Numa das ruas, porém, encontrámos um grupo de rapazes mais velhos da nossa escola. Eles eram mesmo os típicos rufias e começaram a bater-nos e a exigir que lhes déssemos os nossos doces.
Eu e as minhas amigas passámo-nos porque não estava ali mais ninguém e fizemos a única coisa que nos pareceu realista. Fugir.
Era a mesma sensação que eu estava a sentir agora mesmo, mas três vezes pior. Porque não eram quatro rapazes malucos que nos iam roubar os rebuçados. Eram três lobos que estavam absolutamente furiosos.
Todos disparámos em direções diferentes, sem a mínima noção que percurso tomar. Os lobos uivaram uma última vez e depois lançaram-se na perseguição.
- LYRA, CORRE! - Berrou o Alex.
Mas correr para onde?!
Um dos lobos cheirou o ar e visualizou de repente a Eleanor. Ela estava a correr como uma maluca para dentro do edifício, e o lobo foi atrás dela.
A Eleanor levou três segundos a perceber que estava a ser perseguida, e esses três segundos foram fatais.
O lobo saltou sobre ela e atirou-a para o chão. O barulho do pescoço da Eleanor a bater na pedra ecoou nos nossos ouvidos.
Ela gritou e começou a esbracejar desesperadamente, mas o lobo não perdeu tempo.
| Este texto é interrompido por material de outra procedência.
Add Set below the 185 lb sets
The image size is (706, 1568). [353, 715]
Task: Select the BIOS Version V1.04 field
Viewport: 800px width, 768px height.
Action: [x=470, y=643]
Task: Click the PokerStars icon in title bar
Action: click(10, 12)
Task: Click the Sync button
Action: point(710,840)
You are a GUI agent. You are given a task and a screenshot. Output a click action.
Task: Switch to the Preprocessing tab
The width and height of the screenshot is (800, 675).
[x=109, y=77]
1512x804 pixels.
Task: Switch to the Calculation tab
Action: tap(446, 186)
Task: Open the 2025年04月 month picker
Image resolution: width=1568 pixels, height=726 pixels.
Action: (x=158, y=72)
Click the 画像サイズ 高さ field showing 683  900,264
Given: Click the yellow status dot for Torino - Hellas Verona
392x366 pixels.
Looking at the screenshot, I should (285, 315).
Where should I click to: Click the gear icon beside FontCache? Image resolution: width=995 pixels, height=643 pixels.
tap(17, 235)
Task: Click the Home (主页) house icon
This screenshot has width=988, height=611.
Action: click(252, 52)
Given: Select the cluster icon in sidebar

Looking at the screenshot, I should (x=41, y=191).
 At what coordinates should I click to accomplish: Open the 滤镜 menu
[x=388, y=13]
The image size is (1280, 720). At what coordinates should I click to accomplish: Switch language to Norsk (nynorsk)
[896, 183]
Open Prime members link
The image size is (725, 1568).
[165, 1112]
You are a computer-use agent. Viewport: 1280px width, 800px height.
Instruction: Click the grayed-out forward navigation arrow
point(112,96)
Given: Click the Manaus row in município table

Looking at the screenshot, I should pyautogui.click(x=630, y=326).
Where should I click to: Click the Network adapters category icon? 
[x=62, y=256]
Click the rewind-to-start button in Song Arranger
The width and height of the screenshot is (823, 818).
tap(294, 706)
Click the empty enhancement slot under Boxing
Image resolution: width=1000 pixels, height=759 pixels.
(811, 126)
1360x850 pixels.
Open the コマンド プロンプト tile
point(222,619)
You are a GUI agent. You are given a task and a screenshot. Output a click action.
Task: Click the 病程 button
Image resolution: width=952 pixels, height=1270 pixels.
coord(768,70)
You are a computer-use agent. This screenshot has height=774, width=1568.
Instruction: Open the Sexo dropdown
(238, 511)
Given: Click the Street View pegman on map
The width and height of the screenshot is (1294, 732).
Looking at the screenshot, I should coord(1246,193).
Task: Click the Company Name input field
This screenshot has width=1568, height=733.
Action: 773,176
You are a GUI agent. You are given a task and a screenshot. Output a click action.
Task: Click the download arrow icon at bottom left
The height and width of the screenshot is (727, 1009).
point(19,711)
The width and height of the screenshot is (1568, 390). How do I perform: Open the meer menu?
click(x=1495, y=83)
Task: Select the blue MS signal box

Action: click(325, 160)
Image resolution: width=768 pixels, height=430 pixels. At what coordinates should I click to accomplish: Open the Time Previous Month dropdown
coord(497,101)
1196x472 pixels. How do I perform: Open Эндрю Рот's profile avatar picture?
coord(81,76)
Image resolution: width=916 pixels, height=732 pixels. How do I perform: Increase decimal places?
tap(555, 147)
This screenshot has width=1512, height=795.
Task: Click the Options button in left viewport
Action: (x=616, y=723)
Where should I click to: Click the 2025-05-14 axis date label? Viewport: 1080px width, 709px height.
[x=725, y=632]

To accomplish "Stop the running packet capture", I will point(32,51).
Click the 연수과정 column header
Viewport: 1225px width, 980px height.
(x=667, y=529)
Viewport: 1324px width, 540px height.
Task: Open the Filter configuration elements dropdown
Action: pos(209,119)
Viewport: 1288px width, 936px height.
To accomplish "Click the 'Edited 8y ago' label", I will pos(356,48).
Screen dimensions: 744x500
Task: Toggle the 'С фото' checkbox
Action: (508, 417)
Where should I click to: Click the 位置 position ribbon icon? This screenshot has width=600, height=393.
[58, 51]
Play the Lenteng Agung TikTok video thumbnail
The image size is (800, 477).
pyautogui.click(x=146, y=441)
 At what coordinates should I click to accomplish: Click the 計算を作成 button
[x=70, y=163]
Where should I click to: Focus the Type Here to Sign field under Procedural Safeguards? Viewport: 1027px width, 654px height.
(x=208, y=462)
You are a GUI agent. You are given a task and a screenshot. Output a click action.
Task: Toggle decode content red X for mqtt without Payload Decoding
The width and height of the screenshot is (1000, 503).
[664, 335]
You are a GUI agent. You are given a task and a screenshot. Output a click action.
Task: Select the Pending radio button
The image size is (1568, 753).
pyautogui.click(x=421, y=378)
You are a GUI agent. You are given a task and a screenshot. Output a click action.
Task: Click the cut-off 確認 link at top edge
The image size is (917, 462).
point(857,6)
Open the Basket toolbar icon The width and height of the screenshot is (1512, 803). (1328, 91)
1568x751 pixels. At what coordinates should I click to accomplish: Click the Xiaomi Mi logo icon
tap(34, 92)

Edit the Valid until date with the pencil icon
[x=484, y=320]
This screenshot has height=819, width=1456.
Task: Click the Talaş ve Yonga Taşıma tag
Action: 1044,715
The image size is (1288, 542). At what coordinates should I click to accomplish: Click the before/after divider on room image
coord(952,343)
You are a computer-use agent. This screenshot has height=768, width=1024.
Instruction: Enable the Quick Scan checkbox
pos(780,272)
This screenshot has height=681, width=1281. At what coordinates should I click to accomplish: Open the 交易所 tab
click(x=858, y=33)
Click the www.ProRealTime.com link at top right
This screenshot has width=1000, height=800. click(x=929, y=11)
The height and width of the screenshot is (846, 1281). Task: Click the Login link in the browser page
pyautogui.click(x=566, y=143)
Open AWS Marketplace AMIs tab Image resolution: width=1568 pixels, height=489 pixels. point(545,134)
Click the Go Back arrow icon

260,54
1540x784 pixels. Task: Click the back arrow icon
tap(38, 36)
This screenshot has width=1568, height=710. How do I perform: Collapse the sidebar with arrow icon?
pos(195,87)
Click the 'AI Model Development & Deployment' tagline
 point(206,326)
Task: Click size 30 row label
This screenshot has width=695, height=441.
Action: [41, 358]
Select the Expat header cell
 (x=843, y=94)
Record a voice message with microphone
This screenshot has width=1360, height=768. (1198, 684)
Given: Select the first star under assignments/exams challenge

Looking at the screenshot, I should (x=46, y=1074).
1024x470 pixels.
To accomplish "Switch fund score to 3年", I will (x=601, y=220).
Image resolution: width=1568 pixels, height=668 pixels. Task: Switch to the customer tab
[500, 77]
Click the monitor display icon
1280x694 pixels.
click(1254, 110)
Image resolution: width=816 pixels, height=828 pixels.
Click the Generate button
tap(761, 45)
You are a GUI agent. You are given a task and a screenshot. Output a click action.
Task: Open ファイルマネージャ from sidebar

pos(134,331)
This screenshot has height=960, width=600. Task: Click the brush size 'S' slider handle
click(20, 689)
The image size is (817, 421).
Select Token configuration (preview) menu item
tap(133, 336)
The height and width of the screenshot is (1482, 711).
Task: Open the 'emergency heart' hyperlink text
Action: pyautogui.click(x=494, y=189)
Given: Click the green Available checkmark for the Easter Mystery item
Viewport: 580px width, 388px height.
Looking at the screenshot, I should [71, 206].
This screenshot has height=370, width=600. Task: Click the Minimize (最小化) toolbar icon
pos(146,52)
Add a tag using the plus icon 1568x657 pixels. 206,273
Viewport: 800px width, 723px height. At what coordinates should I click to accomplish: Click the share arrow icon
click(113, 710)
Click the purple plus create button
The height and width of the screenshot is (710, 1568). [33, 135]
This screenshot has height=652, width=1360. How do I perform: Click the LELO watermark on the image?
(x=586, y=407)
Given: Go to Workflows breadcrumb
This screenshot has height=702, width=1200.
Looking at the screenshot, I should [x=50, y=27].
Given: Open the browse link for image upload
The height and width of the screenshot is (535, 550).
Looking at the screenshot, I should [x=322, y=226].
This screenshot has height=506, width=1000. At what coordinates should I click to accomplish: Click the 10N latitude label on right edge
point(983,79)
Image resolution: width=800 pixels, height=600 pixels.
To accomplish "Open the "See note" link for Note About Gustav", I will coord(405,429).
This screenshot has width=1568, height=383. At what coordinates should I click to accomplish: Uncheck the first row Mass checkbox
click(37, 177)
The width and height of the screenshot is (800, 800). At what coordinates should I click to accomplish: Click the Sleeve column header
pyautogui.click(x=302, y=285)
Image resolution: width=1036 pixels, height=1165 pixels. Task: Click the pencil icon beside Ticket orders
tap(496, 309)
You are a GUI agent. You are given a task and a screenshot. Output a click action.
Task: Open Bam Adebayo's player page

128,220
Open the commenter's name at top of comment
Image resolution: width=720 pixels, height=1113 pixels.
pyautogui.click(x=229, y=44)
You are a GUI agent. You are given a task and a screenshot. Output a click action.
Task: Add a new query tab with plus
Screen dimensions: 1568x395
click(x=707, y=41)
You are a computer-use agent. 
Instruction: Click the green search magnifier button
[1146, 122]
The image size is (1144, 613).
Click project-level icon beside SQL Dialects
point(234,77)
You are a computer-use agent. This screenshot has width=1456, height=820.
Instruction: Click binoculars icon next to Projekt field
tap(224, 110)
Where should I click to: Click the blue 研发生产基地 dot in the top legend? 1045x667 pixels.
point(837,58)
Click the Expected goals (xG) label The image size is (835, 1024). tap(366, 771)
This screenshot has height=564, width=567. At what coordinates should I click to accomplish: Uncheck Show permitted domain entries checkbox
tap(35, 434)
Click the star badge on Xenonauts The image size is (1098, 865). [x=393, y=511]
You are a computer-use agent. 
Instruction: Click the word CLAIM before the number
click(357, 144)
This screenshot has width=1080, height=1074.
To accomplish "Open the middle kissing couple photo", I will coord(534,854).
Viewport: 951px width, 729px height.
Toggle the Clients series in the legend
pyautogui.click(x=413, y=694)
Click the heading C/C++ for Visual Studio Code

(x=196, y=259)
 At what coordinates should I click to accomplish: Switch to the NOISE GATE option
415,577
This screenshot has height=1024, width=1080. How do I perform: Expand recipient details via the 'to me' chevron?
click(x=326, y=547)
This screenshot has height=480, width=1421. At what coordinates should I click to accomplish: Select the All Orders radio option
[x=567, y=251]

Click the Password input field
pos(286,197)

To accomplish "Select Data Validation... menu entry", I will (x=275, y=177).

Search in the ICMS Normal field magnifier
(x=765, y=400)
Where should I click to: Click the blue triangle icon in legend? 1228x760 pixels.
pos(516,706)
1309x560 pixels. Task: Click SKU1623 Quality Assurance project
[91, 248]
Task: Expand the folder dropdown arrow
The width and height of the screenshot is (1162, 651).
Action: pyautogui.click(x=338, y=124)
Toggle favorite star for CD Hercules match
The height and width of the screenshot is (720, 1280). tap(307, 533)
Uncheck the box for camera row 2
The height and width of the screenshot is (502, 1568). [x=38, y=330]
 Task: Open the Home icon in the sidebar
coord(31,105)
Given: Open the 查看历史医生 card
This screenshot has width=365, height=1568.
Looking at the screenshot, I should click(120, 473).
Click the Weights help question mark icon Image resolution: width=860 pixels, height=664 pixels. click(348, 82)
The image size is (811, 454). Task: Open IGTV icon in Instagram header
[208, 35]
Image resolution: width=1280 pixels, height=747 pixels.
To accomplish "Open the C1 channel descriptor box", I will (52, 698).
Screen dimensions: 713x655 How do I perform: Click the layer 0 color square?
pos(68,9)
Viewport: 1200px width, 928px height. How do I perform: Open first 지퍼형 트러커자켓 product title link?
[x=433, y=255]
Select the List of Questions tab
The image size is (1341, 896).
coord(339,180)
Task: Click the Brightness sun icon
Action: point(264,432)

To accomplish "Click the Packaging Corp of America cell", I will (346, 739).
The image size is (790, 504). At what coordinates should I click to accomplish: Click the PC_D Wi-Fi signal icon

O berro da Eleanor quando os dentes do animal penetraram o seu braço ficou-me na memória para sempre.
- Eleanor!! - Gritou o Leonard. - Não!!
Os outros dois lobos, ao verem que o seu companheiro apanhara algo, lançaram-se a ele e atacaram.
O pior não era ouvir os gritos da Eleanor. O pior não era ouvir a carne a rasgar. O pior não era ver uma poça de sangue lentamente a formar.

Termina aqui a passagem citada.